Les hélices Éclair ont équipé le Sopwith britannique de reconnaissance, le Dorand AR et surtout les Spad, en particulier le Spad VII.
Après avoir coordonné la fabrication du Caudron G 3, Marcel Bloch (futur Marcel Dassault) est affecté à la réception des essais en vol des avions Farman à Buc : « Mon rôle consistait à voler avec les pilotes et à établir ensuite un rapport sur les performances et les qualités de vol de chaque appareil. » « A cette occasion, j’effectuais de nombreux vols en qualité de chef de bord pour contrôler les temps de montée et la maniabilité de chaque appareil. »
Dès qu’il a du temps libre, Marcel Bloch entreprend d’améliorer l’hélice du Caudron G 3 dont il a constaté le médiocre rendement. Il travaille alors pour son propre compte. Pour construire l’hélice qu’il étudie et dessine, le jeune ingénieur pense à son ami Marcel Minckès dont le père est fabricant de meubles au faubourg Saint-Antoine. Ce dernier accepte. Marcel Dassault se souvient : « Il aimait qu’on fût hardi et entreprenant, aussi consentit-il à mettre à ma disposition un ébéniste et quelques planches de noyer. »
Disposant des moyens de réaliser son hélice, Marcel surveille personnellement sa fabrication : « Je fis le dessin de mon hélice, je traçai les différentes sections, ce qui permit à l’ouvrier de réaliser des gabarits. Je restai à côté de lui pendant qu’il rabotait son hélice, de façon à conduire sa main vers des lignes harmonieuses. »
Elle est essayée à Buc, par un des pilotes de Blériot, puis est présentée au centre d’essais du Service technique à Villacoublay : « Cette hélice fut reconnue la meilleure et le fabricant de meubles qui l’avait construite sous ma direction [Hirch Minckès] reçut une première commande de cinquante hélices. Le prix de chacune d’elles était de 150 francs à l’époque. Il fallait donner un nom à notre hélice, ce fut l’hélice » Éclair « . »
Elle équipe d’abord les Caudron G 3 à moteur Clerget de 80 cv. C’est un bon début, d’autant plus que la bataille de Verdun qui fait rage, depuis février 1916, entraîne des commandes supplémentaires d’avions donc d’hélices. Marcel Bloch est alors détaché chez Hirch Minckès : « Commençant à avoir trop de travail, je proposai à Potez de venir travailler avec moi. Il quitta sans regret le bureau d’études de Caudron. »

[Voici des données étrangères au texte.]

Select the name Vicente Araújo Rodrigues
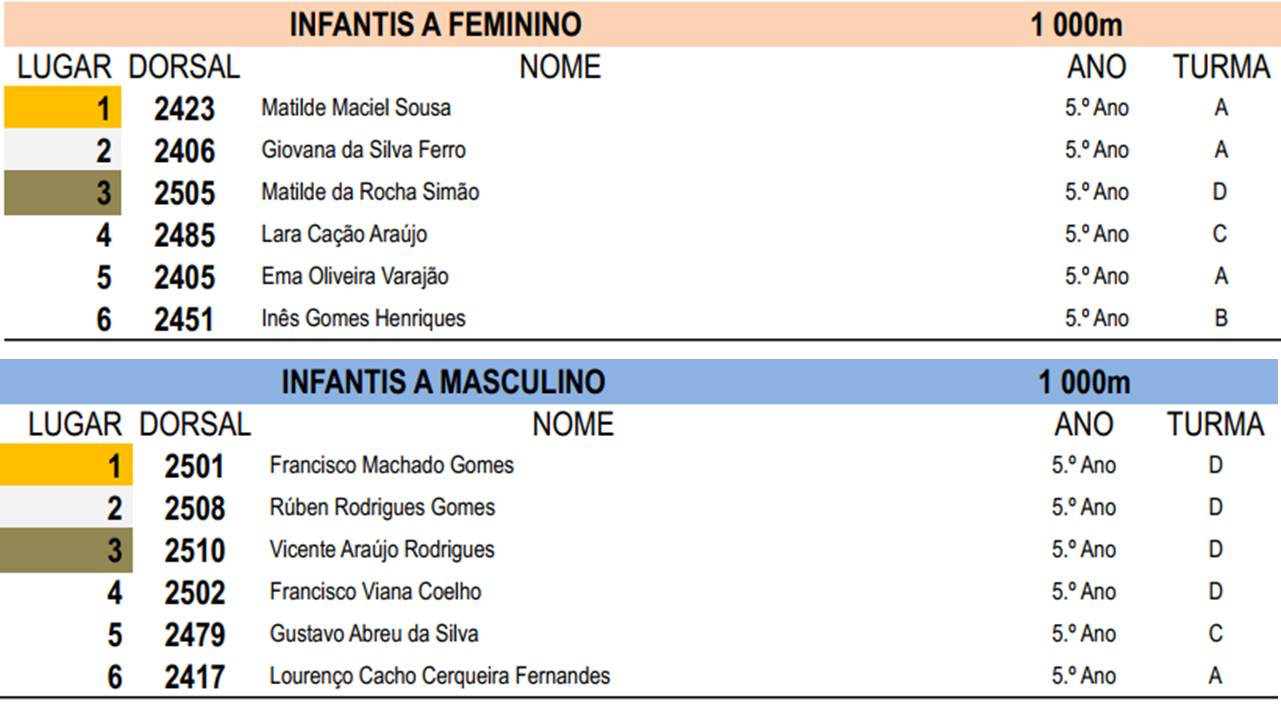 (382, 549)
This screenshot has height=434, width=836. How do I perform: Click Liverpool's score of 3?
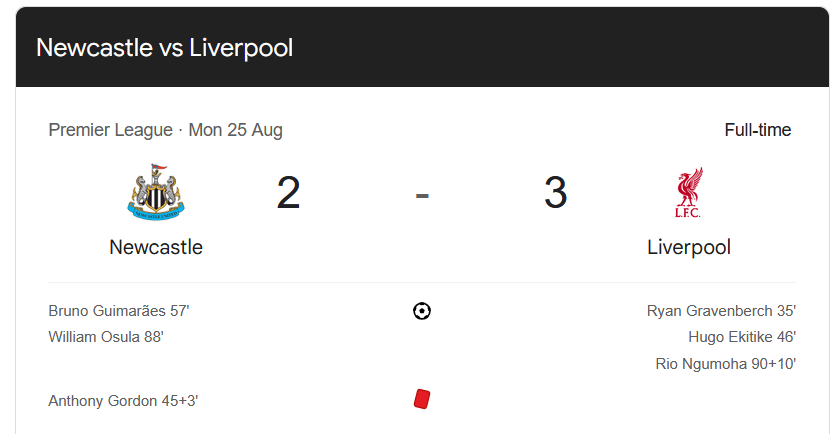pyautogui.click(x=556, y=192)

Comme il faut produire rapidement, Marcel Bloch propose à Hirch Minckès de créer une société. Ce dernier consulte plusieurs de ses amis dont E. Dumaine, directeur général de la Société des moteurs Clerget, qui l’encourage dans cette voie. Hirch Minckès et son associé, Edeline, montent la Société des Hélices Éclair dont Marcel Bloch et Henry Potez sont directeurs techniques et auprès de laquelle l’armée les détache.
Plusieurs menuisiers viennent renforcer leur équipe tandis que la société Clerget encourage leur entreprise en passant des commandes d’hélices-freins pour ses bancs d’essais. Leur affaire se développe et occupe un étage entier de la fabrique de meubles de l’avenue Parmentier dont ils constituent une section à part. Les deux amis sous-traitent à l’extérieur les éléments qui doivent être usinés : « Nous faisions découper les pales à l’extérieur, nous les collions chez lui et il fallait ensuite les faire débillarder. Tous les fabricants de meubles du faubourg Saint-Antoine s’étaient mis à construire des hélices Éclair. »
Leur association est une réussite. Les hélices Éclair équipent le Sopwith britannique de reconnaissance construit sous licence en France, le Dorand AR et surtout les Spad, en particulier le Spad VII du plus célèbre des as français, Georges Guynemer, cher au cœur de Marcel Bloch : « Lorsque l’avion de Guynemer, » Le Vieux Charles » aux dix-neuf victoires, fut présenté aux Invalides comme témoin de gloire, je suis allé le voir et en arrivant j’ai vu, naturellement, l’hélice. Or c’était une hélice que j’avais étudiée et construite. J’en ai ressenti une grande satisfaction et peut-être un peu d’orgueil. »
En 1917, c’est le succès pour les deux sous-lieutenants dont la Société devient en quelques mois l’un des quatre grands constructeurs d’hélices alors qu’il n’existe pas moins de quarante fabricants et deux cent cinquante-trois séries différentes. L’Inspection du matériel décide de ne conserver que trois séries d’hélices au maximum pour un avion. Parmi elles figure l’hélice Éclair. Marcel Bloch et Henry Potez entrent ainsi dans la légende de l’aviation.